Газета выходит с октября 1917 года Sunday 22 декабря 2024

«Забыть свой день рожденья в октябре»

75 лет исполнилось Илье Фонякову — поэту, переводчику, журналисту, критику, которого называют живым классиком советской поэтической школы.

75 лет исполнилось Илье Фонякову — поэту, переводчику, журналисту, критику, которого называют живым классиком советской поэтической школы.



(Окончание. Начало в номере за 19 октября)

Я видел Бродского с затылка

— А что сейчас происходит с изданием стихов? У вас был десятилетний период, когда вы не печатались…

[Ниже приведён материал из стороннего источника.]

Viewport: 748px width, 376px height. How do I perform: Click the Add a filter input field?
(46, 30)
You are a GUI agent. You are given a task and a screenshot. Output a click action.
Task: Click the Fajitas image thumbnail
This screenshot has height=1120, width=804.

— Да, десять лет мои книжки не выходили — как раз когда государство перестало заботиться о судьбах литературы. Стало возможно издать все, что угодно, — но за свой счет или счет спонсора. Меня как-то это не очень привлекало — ходить выпрашивать...

— Но в поэте-то есть какое-то артистически-демонстративное начало. Ему же хочется, чтобы мир его услышал…

— В общем, конечно, хочется. Но я уже этим насытился, у меня достаточно книг успело выйти. А сейчас я даже не особенно стремлюсь издаваться. Делаю вместо этого поэтические листовки со своими новыми стихами. Размножаю их в копировальной мастерской — экземпляров 50 — 100, примерно как тираж нынешних книжек. И хожу с этими листовками на выступления. Делаю самолетики из них и пускаю в аудиторию.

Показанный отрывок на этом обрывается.